4 Mayıs 2009 Pazartesi

Bir Ayrılık , Bir Teşekkür



Bu bir mektup değil, ne kendime ne de bir başkasına...En saf hali bu ,başlangıçların.Bir kez daha,kalınan değil de ,ait kılınamayan yerden bir başlangıcın sessiz hikayesi.
Ne kadar renkli olsa da, plastikten çiçeklerin bulunduğu evleri terketmek gerekiyor bazen.Görüp duyduğu kadar koklamak da istiyor insanın canı çünkü.Ve nedenini düşünmeden ve bilemeden,birini severken buluyoruz kendimizi.Şimdi, "aşk zaten nedensiz olduğu ölçüde gerçek ve güzeldir" diyecek olanlara da katılmamak mümkün değil de,ya bu nedensizlik, aslında basit ve korkak bir kaçıştan başka bir şey değilse zor yaşamlarımızdan.
Ne kadar güzel gülse de birinin gözleri,bazen onların daha derinine bakmak istiyor insan.Gülüşler ne kadar çok anlam katsa da yaşama,bir yerden sonra gülmekle geçmiyor ömür.Ve biriyle yaşama katılmanın karşılığı, insanların arasına karışmak da olmuyor malesef.Aslında çoğu kez bunun tam tersi doğru oluyor çağımızda.
Kendi nedenlerimizi bulmamız gerek önce.Birinin gözlerinde ve sıcacık,güzel kokan sevgisinde yokolmayı niye bu kadar istediğimizi bilemesek de,buna olan ihtiyacımızın bizdeki bağlarını bulmamız gerek.Yoksa,acemice kurgulanmış,bencil bir oyun olmanın ötesine geçmiyor aşk.
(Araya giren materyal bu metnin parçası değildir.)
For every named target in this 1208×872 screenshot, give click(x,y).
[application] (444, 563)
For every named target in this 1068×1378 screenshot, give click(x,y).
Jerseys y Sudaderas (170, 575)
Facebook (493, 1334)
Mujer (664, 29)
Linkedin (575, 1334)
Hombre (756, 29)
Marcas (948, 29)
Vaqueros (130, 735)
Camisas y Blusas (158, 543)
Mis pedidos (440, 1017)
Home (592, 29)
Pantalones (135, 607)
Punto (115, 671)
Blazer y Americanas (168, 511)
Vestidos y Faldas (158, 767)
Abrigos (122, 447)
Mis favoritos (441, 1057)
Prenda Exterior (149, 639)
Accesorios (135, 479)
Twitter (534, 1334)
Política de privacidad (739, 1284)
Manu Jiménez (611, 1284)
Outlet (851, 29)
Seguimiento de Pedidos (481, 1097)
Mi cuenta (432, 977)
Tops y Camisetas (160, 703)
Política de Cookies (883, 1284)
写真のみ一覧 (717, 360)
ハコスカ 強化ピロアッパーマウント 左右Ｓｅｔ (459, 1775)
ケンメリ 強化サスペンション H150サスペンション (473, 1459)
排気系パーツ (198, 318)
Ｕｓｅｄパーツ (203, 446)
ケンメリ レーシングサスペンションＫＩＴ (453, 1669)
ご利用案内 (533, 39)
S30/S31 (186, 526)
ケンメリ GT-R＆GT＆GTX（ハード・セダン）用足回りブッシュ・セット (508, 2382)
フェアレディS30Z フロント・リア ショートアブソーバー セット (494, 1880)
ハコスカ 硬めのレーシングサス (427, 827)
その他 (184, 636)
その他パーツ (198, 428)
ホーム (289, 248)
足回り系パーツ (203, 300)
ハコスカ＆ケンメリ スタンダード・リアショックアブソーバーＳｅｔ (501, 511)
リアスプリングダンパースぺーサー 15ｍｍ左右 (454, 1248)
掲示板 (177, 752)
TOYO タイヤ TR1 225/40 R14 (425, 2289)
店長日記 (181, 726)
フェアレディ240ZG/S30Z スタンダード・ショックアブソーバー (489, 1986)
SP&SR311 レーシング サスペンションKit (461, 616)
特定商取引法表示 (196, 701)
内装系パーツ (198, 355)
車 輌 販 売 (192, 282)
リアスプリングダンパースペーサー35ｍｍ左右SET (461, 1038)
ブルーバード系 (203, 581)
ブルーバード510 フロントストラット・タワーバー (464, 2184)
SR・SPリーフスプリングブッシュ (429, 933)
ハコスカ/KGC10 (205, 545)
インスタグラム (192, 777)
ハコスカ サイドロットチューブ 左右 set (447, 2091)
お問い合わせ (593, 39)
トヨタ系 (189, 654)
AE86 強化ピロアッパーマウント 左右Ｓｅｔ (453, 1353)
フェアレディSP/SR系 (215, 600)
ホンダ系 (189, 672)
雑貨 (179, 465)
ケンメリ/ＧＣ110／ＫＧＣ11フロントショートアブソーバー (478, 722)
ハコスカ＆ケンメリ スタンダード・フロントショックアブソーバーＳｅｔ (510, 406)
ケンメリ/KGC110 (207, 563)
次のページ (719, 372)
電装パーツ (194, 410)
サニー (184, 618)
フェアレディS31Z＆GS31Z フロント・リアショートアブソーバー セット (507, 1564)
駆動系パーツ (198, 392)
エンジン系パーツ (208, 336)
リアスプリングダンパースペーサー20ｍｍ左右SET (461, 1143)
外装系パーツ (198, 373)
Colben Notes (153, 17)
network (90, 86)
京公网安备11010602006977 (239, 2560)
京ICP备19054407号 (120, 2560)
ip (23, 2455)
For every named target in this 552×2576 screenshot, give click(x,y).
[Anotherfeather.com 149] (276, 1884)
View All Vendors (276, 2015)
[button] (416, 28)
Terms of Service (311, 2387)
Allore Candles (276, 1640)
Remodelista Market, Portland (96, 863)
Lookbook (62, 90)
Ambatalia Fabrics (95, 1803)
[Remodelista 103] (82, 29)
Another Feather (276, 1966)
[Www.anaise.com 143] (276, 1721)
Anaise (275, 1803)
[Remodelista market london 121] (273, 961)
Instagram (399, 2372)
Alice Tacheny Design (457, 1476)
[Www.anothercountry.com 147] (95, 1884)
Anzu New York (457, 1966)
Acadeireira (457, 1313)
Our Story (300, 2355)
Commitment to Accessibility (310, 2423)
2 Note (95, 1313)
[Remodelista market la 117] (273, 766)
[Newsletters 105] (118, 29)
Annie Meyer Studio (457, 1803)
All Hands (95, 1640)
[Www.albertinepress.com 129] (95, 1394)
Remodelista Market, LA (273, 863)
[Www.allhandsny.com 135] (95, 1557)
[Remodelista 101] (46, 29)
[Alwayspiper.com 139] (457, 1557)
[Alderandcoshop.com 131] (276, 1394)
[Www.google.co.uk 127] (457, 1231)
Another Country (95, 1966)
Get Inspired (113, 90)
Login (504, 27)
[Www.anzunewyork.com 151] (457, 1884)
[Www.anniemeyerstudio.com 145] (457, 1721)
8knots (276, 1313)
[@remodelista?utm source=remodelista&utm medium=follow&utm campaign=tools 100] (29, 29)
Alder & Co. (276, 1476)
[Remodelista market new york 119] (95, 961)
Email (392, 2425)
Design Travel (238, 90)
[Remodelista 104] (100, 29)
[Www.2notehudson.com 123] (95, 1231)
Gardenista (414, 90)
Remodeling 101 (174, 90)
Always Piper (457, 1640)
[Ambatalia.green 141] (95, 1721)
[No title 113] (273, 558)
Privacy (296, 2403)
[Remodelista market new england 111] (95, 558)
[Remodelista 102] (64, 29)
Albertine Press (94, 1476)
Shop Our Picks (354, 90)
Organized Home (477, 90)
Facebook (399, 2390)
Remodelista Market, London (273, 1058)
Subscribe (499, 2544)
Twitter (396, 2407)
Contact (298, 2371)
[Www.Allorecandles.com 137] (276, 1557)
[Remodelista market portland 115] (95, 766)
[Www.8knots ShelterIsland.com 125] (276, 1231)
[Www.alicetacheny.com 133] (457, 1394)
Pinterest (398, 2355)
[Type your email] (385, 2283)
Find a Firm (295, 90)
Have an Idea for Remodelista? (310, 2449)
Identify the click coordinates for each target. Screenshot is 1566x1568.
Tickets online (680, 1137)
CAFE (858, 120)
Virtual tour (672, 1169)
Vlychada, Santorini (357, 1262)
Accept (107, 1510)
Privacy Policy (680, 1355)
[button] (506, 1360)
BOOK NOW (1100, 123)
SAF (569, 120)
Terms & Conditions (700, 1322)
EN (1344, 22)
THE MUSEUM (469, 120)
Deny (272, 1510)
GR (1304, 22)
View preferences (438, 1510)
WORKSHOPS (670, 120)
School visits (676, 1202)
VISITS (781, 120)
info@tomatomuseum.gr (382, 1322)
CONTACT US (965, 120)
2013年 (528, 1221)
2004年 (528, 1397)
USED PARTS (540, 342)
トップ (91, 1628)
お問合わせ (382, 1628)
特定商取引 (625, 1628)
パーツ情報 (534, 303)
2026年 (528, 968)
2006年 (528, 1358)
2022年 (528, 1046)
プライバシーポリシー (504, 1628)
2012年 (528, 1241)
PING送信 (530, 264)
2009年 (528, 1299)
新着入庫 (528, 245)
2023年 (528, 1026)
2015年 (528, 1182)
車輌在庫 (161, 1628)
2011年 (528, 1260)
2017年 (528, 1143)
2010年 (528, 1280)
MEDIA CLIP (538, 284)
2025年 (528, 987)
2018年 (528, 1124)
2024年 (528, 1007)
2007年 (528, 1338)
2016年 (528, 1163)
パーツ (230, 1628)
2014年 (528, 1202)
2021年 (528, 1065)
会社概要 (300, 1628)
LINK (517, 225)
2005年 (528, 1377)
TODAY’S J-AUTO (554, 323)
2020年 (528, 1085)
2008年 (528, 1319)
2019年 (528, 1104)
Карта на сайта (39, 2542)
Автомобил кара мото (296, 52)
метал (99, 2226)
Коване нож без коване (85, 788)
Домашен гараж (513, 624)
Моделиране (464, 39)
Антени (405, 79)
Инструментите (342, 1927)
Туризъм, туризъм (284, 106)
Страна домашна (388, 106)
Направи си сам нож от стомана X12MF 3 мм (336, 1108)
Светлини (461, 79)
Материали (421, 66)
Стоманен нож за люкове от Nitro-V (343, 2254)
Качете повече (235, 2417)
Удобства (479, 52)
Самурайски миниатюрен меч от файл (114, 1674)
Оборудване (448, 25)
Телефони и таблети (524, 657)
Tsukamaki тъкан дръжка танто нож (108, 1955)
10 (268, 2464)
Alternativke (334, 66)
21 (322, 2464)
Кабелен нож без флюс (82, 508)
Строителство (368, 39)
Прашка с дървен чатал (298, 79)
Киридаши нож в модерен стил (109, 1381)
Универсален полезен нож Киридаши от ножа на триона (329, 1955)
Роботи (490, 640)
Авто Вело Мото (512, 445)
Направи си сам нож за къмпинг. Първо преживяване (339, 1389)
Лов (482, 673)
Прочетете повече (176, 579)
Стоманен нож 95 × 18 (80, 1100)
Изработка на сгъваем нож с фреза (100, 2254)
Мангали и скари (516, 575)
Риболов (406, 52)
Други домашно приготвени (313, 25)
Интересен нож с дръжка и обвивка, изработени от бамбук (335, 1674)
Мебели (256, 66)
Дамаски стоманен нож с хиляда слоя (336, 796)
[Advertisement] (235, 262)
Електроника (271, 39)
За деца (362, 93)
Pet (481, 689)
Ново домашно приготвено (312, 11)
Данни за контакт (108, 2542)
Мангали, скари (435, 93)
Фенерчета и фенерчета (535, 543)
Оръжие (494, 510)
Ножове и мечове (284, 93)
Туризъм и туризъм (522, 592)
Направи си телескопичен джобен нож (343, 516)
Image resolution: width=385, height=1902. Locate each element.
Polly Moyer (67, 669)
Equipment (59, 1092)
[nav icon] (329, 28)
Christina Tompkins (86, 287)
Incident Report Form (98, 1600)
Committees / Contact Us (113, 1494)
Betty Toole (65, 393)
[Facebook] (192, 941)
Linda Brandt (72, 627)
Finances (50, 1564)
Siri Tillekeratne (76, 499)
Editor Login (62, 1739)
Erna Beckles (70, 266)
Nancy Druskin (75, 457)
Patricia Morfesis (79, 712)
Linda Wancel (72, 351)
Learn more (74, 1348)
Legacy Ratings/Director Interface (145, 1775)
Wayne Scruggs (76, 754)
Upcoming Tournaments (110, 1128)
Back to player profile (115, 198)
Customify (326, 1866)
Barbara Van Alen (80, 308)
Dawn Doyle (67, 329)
Yine de hiç bir zaman,baharda çiçeklenmiş bir şeftali ağacı* kadar emin olamayacağız kendimizden.Kendi doğamızı bilip, zamanlarımızı tartamayacağız.En azından aşkın kendi nedenselliğimiz ve muhtaçlığımızdan doğan bir "sunuş" olduğunu anlayabiliriz belki.Yaşamdan gizlenmek için,birine sığınmak değil,tam tersine yaşamın en güç anlarında,görünür olmak için ona tutunmak gerektiğini.
Bir gece,bazen birdenbire farkedince yaşamı,bir evden çıkıp gitmek gerek bazen.Ne kadar korkutucu ve karanlık olsa da,geceye karşı yürümek sonra...Uzun bir süre çiçeklenemeyeceğini bilerek,yalnız odana dönmek,koltukta,gözyaşlarının arasında sızıp kalmak...Ta ki bir gün dallarındaki çiçeklerle bir ağaç, yaşamı yeniden duyurana kadar.